### Your instructions
First find the line with "Screen dimensions: 1280x720" in the entries below, then set down exactly every line through the line with "Task: Expand the Araştır dropdown menu", that line included.

### Dataset excerpts

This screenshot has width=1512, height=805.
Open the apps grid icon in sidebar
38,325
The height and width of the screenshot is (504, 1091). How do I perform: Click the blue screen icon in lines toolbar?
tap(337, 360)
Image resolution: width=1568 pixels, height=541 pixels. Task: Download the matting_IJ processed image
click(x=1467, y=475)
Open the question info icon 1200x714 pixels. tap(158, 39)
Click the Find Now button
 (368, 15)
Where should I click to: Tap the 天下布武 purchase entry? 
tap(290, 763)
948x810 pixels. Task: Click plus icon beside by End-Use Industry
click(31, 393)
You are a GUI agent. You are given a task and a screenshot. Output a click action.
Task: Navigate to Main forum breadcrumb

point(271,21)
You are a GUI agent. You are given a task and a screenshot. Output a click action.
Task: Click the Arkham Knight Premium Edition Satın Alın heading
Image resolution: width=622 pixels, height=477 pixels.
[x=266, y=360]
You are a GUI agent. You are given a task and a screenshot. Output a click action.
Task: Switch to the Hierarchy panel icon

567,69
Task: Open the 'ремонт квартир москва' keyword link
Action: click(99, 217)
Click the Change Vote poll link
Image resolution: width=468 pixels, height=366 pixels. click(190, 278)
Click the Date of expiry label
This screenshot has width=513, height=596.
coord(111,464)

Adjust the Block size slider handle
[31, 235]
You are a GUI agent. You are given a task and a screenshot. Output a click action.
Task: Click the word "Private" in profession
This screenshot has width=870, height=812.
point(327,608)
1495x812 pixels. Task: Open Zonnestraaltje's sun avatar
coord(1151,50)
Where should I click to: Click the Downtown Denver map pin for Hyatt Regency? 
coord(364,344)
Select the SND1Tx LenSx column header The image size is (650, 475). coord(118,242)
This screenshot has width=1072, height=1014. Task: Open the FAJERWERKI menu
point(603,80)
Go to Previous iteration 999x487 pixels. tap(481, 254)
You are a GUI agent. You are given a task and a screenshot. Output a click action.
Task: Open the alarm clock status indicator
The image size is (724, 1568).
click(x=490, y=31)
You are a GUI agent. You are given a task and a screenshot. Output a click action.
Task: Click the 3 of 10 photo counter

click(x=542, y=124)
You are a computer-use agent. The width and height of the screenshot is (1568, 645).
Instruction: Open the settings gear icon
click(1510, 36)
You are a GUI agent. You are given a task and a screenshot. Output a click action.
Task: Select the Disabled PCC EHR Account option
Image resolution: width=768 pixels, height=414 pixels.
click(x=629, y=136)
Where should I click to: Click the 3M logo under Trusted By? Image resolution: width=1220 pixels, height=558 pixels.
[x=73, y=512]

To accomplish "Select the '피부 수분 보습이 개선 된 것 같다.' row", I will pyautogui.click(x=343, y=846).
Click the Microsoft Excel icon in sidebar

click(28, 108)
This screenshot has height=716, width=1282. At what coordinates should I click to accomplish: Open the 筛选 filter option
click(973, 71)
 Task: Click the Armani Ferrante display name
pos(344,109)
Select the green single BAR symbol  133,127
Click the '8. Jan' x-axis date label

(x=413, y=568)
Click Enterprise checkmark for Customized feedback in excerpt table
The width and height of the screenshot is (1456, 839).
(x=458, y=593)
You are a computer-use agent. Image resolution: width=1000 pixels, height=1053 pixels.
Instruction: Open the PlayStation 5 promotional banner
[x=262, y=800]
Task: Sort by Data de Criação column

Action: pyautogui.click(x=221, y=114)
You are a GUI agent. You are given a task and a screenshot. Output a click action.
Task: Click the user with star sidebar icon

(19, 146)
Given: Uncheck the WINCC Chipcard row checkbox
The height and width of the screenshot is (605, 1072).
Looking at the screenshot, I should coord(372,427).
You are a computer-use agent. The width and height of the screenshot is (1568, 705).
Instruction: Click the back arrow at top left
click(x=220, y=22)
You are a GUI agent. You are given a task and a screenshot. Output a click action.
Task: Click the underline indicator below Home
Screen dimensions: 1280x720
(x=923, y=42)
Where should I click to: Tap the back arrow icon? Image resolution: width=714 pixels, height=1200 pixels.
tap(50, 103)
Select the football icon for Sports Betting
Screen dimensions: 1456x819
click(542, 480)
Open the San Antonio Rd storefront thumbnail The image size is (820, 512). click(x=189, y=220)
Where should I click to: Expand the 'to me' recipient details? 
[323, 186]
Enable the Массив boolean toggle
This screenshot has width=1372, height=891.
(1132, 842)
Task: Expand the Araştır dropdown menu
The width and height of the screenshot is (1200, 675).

### Written response
Screen dimensions: 1280x720
(x=923, y=42)
Where should I click to: Tap the back arrow icon? Image resolution: width=714 pixels, height=1200 pixels.
tap(50, 103)
Select the football icon for Sports Betting
Screen dimensions: 1456x819
click(542, 480)
Open the San Antonio Rd storefront thumbnail The image size is (820, 512). click(x=189, y=220)
Where should I click to: Expand the 'to me' recipient details? 
[323, 186]
Enable the Массив boolean toggle
This screenshot has width=1372, height=891.
(1132, 842)
Task: Expand the Araştır dropdown menu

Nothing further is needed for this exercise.